People are also becoming more self-sufficient. They’re growing a certain amount of their own food, even if it is only in a couple of pots on the veranda of a fourth-floor apartment.
“There is a trend happening internationally,” says Matthews. “Pickling. It’s the new hot thing to do, it’s quite trendy. All this home ec stuff is coming very much into vogue with the recession and worries about the environment.
“And of course the locavore concept, getting things locally, supporting local producers, knowing your food is fresh and in season, and reducing your carbon footprint.
“That’s why I’ve included a section on when things are in season. People don’t know you can’t get apples all year round. They’re pretty much in season most of the year but they’re so easy to store that you can get them all year round. They’re kept in suspended animation, and then put on the shelves when there’s a demand.
“I’ve also put it in so people don’t fall into weird traps like planning fancy dinner parties with artichokes in April when they’re only in season in October, November. Of course, this is a rough guide. It depends on rainfall and temperature.”
The book lists and describes about 250 producers, shops, restaurants, markets and other resources such as recycling and urban food growing.
“It covers the Western cape within a radius of about 250 kilometres from Cape Town – about two hour’s drive,” Matthews says. “Or, even better – about seven or eight hours by bicycle,” she adds.
The initial print run was 3 000, of which 1 000 have been sold in the first three months. Matthews is happy with the sales figures so far, and attributes the popularity of the book to various factors.

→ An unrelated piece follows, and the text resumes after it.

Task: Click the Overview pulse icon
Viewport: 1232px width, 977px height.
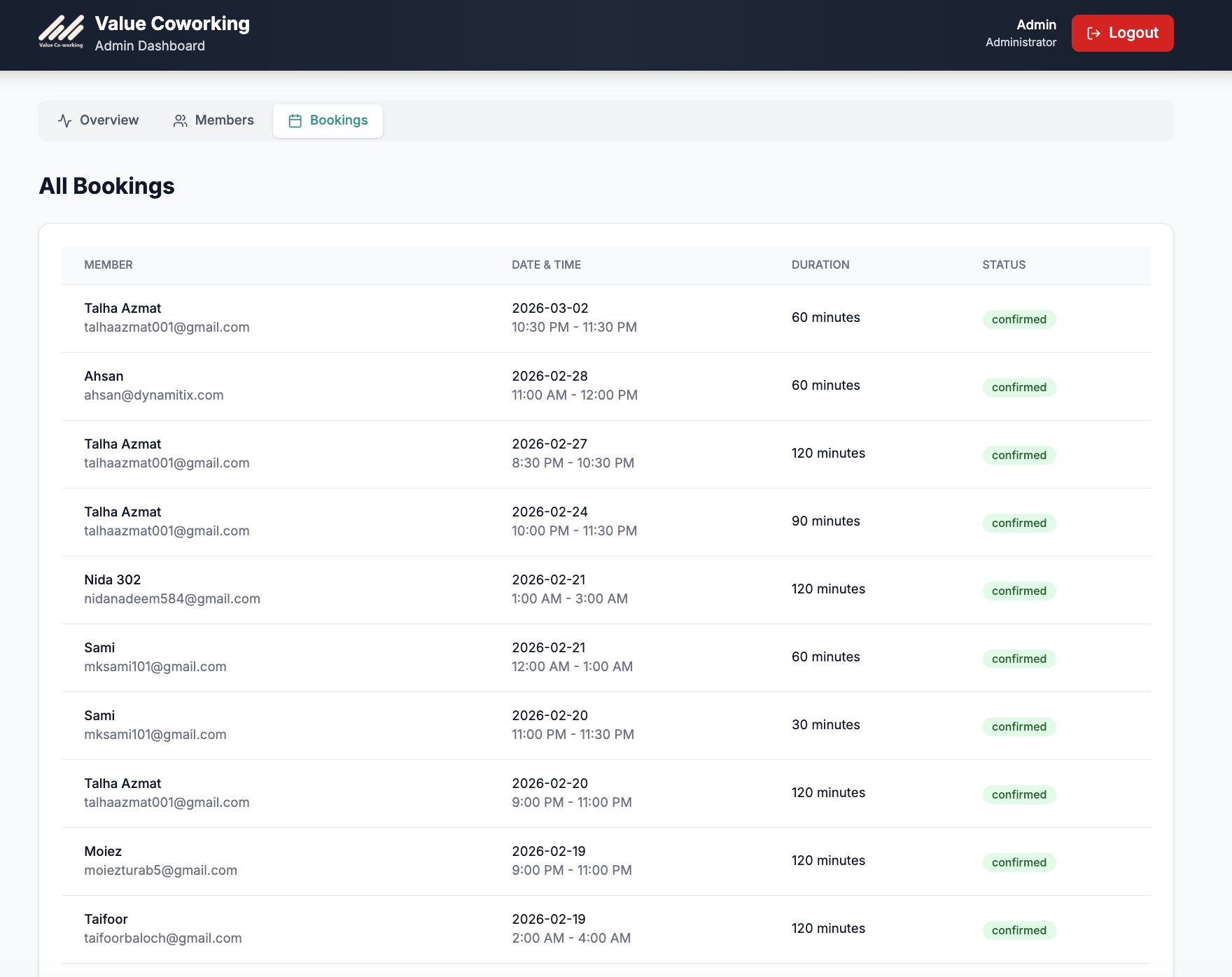Action: [65, 120]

“This whole conscious living, organic thing,” she says, “is becoming more mainstream. Some people are sick of it and some are interested.
“It’s a good introduction. It’s got lots of info for people who just starting out, and even for people who are already into stuff like this, they find new outlets.”

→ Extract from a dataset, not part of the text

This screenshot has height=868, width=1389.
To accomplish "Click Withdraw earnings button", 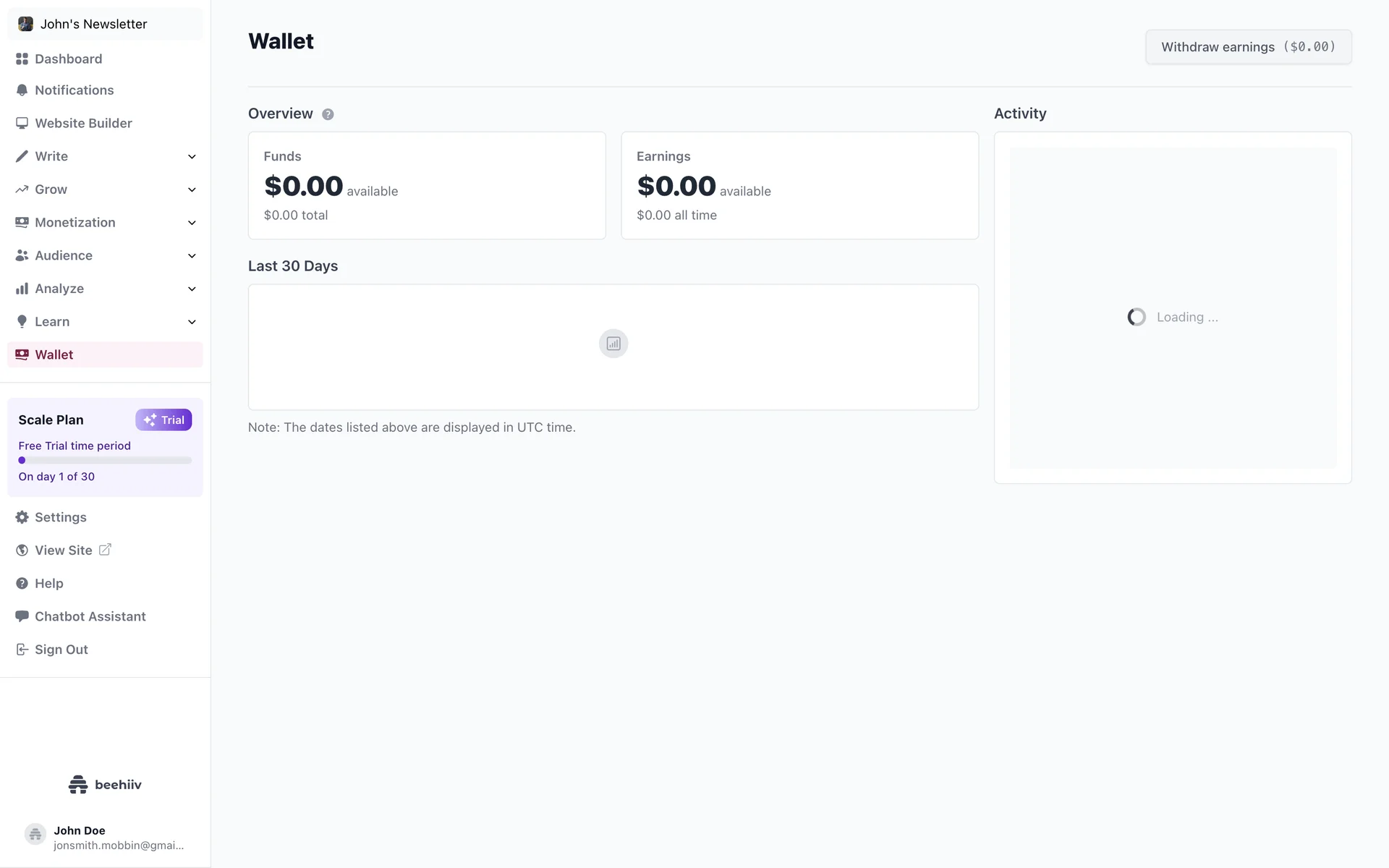I will pos(1248,47).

The book is available through the main booksellers, but Matthews has also done her own marketing, selling the books at places such as producers’ markets. The single place where she had the most sales was at a gas metering conference company, of all things.
“They organise international conferences about gas metering,” she says. “My brother works there, and he sold a bunch of them. These are people who are interested in stuff like this but don’t know where to find it.”
Her future plans include doing a part-time masters degree at the Sustainability Institute at Spier, and – possibly – doing a similar guide for other cities in South Africa.